■ **Aim**
Show every line from the entries below that contains the string "input". Case counts.
%%
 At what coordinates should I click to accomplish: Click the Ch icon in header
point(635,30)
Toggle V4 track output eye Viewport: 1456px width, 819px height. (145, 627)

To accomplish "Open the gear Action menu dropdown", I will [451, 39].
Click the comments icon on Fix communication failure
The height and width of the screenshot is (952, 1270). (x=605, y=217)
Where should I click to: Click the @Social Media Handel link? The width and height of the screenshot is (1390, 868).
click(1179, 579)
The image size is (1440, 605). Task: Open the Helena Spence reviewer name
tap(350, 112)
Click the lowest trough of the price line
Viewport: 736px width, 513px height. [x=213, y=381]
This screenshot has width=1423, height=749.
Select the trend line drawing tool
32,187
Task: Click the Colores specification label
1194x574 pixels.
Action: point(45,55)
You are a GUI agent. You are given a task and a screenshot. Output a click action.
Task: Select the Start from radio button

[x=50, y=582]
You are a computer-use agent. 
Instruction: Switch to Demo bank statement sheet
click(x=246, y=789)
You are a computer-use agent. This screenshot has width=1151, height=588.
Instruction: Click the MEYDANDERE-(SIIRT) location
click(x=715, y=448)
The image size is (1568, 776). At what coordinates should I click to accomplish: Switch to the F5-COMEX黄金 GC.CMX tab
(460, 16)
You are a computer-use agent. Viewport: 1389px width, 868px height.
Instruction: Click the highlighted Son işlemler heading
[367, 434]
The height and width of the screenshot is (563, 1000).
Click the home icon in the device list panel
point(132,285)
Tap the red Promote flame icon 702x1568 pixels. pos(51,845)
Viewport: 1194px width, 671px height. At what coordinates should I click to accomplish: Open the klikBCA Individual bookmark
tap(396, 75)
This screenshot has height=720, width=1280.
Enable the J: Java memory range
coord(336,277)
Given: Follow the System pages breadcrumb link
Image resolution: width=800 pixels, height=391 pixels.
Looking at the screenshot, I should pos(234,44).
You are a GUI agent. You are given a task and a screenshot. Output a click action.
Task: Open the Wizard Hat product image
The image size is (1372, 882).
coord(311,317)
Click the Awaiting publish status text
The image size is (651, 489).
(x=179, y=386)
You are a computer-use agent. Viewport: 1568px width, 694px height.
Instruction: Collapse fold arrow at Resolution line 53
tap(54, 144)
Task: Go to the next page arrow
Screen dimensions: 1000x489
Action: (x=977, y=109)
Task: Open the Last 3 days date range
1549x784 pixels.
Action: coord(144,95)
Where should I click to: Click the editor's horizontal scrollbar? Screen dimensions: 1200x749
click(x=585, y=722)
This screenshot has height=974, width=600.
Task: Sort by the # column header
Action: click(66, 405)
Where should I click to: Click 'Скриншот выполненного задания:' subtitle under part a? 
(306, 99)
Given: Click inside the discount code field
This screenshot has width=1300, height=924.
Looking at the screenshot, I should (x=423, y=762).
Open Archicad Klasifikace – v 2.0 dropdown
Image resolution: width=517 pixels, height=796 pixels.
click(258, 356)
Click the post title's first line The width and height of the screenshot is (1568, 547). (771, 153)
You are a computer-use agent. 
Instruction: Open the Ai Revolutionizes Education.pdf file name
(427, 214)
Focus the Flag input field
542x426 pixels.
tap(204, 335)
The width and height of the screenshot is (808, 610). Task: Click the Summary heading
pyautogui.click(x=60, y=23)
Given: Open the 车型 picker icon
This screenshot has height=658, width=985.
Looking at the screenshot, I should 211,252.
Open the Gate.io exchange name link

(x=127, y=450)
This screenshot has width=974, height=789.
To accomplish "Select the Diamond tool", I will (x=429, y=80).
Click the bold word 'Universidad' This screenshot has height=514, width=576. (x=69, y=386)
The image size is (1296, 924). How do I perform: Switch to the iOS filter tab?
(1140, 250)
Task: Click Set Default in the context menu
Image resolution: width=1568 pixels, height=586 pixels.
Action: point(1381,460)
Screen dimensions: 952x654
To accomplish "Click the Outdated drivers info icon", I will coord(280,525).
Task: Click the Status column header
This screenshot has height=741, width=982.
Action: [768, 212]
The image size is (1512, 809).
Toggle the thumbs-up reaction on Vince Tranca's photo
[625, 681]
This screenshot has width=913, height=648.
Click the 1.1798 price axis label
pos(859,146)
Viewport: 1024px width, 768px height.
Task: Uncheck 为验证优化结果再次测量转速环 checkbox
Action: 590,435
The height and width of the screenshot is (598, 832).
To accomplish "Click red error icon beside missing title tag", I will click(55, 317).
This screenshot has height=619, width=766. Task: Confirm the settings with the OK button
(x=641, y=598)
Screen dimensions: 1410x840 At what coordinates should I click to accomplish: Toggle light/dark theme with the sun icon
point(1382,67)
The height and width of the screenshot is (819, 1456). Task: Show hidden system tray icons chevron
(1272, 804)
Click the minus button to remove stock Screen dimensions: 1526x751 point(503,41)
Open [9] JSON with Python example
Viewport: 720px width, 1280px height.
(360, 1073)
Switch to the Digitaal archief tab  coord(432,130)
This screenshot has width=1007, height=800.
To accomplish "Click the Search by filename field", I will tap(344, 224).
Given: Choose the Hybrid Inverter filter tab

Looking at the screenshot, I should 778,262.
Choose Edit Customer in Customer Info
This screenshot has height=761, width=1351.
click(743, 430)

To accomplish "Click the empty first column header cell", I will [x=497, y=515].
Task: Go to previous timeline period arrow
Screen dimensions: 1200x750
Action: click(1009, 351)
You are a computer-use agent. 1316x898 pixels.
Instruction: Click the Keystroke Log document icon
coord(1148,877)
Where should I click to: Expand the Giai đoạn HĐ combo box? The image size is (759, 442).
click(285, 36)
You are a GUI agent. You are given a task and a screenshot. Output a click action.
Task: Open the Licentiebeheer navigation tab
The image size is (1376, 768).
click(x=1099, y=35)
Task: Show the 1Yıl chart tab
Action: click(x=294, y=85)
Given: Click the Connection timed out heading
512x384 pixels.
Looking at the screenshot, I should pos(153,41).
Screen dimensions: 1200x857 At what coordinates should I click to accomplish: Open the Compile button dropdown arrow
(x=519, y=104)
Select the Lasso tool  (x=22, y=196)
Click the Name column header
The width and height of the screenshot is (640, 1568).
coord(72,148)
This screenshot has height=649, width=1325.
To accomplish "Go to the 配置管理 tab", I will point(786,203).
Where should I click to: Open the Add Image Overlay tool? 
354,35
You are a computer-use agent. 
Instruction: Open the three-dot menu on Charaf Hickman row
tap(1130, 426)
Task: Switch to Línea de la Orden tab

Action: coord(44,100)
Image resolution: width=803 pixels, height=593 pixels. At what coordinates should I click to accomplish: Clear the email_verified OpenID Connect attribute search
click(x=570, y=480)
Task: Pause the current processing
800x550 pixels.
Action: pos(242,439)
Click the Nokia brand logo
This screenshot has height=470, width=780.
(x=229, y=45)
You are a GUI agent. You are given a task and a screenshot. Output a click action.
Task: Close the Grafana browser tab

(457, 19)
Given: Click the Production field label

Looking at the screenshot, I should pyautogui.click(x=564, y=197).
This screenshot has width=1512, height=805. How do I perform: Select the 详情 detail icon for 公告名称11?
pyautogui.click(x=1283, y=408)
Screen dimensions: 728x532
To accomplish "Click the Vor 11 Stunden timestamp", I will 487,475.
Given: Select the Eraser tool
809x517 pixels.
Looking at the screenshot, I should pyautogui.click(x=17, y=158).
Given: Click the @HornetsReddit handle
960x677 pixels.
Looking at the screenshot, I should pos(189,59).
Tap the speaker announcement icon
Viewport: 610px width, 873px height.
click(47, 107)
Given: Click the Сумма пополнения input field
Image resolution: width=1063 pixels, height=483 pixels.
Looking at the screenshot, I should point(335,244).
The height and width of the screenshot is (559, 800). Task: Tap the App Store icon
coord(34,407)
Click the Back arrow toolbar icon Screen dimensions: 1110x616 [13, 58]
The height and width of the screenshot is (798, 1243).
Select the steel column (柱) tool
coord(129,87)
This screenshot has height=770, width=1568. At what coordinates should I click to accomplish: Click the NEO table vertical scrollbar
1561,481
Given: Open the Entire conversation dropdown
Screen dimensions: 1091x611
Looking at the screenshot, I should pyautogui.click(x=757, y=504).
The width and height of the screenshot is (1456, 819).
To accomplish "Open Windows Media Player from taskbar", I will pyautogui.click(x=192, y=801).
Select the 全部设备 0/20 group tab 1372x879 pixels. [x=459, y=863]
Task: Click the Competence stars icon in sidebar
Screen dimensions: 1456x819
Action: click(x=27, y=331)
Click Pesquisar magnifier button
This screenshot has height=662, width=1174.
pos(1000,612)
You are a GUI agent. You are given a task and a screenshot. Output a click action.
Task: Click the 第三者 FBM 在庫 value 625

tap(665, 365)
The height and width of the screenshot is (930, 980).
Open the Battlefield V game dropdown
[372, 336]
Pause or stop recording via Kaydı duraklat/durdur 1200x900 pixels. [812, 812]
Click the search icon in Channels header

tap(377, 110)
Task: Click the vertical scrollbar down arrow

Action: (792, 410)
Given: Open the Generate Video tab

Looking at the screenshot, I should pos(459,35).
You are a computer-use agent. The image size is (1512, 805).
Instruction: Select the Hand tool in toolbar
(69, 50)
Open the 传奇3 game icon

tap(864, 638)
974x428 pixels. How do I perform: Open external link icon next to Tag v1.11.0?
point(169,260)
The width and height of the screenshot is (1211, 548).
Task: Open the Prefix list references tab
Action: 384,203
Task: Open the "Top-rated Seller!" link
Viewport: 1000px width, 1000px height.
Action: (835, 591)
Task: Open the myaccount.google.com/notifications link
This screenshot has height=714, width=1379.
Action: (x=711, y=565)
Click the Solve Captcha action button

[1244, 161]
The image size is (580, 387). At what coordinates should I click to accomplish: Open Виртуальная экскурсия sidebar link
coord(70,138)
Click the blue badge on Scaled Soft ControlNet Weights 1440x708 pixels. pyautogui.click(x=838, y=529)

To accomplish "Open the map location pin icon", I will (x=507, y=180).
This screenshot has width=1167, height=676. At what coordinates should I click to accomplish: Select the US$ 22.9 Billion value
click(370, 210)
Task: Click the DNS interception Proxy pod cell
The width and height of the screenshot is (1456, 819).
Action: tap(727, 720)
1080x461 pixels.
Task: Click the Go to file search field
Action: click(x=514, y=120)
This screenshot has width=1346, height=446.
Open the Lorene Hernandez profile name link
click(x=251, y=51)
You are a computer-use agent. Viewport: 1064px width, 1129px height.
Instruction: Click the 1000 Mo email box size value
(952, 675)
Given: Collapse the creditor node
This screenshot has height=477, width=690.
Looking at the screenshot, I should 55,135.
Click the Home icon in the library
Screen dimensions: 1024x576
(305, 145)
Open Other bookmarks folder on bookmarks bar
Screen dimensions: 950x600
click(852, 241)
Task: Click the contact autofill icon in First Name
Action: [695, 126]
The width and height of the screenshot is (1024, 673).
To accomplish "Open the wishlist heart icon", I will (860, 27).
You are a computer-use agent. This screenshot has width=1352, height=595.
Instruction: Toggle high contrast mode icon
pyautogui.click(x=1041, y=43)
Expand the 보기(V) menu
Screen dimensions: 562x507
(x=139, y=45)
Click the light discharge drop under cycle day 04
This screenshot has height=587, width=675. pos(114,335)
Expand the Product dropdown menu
%%
■ **Output for this task**
Focus the Flag input field
Given: Click the Сумма пополнения input field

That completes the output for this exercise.